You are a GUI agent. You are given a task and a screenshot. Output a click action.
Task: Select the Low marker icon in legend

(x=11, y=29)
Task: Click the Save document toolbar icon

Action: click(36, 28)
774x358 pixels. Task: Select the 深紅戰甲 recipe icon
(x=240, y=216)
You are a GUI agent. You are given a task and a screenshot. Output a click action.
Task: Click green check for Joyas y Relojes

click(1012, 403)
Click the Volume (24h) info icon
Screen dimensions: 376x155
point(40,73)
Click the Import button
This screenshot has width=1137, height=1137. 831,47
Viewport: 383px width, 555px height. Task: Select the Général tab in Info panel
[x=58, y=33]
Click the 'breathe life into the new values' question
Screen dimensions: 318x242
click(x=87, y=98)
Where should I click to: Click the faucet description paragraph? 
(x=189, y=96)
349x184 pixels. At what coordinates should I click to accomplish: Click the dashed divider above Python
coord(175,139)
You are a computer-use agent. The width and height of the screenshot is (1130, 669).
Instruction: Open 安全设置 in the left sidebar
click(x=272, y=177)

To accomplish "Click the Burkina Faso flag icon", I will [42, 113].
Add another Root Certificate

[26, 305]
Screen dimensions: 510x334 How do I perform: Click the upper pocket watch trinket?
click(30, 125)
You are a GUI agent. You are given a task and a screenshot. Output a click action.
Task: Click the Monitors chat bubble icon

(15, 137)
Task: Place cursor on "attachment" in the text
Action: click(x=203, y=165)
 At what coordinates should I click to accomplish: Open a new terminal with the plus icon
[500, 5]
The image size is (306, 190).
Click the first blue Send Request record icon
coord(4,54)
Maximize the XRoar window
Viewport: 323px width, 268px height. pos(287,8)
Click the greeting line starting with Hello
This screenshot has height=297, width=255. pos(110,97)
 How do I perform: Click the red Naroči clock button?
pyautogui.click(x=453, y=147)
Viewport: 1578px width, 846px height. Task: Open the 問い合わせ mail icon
========================
Instructions to follow: Each entry should be written out again exactly, with no word left out.

Result below:
You are a GUI agent. You are given a task and a screenshot. Output a click action.
Task: Select the Low marker icon in legend

(x=11, y=29)
Task: Click the Save document toolbar icon

Action: click(36, 28)
774x358 pixels. Task: Select the 深紅戰甲 recipe icon
(x=240, y=216)
You are a GUI agent. You are given a task and a screenshot. Output a click action.
Task: Click green check for Joyas y Relojes

click(1012, 403)
Click the Volume (24h) info icon
Screen dimensions: 376x155
point(40,73)
Click the Import button
This screenshot has width=1137, height=1137. 831,47
Viewport: 383px width, 555px height. Task: Select the Général tab in Info panel
[x=58, y=33]
Click the 'breathe life into the new values' question
Screen dimensions: 318x242
click(x=87, y=98)
Where should I click to: Click the faucet description paragraph? 
(x=189, y=96)
349x184 pixels. At what coordinates should I click to accomplish: Click the dashed divider above Python
coord(175,139)
You are a computer-use agent. The width and height of the screenshot is (1130, 669).
Instruction: Open 安全设置 in the left sidebar
click(x=272, y=177)

To accomplish "Click the Burkina Faso flag icon", I will [42, 113].
Add another Root Certificate

[26, 305]
Screen dimensions: 510x334 How do I perform: Click the upper pocket watch trinket?
click(30, 125)
You are a GUI agent. You are given a task and a screenshot. Output a click action.
Task: Click the Monitors chat bubble icon

(15, 137)
Task: Place cursor on "attachment" in the text
Action: click(x=203, y=165)
 At what coordinates should I click to accomplish: Open a new terminal with the plus icon
[500, 5]
The image size is (306, 190).
Click the first blue Send Request record icon
coord(4,54)
Maximize the XRoar window
Viewport: 323px width, 268px height. pos(287,8)
Click the greeting line starting with Hello
This screenshot has height=297, width=255. pos(110,97)
 How do I perform: Click the red Naroči clock button?
pyautogui.click(x=453, y=147)
Viewport: 1578px width, 846px height. Task: Open the 問い合わせ mail icon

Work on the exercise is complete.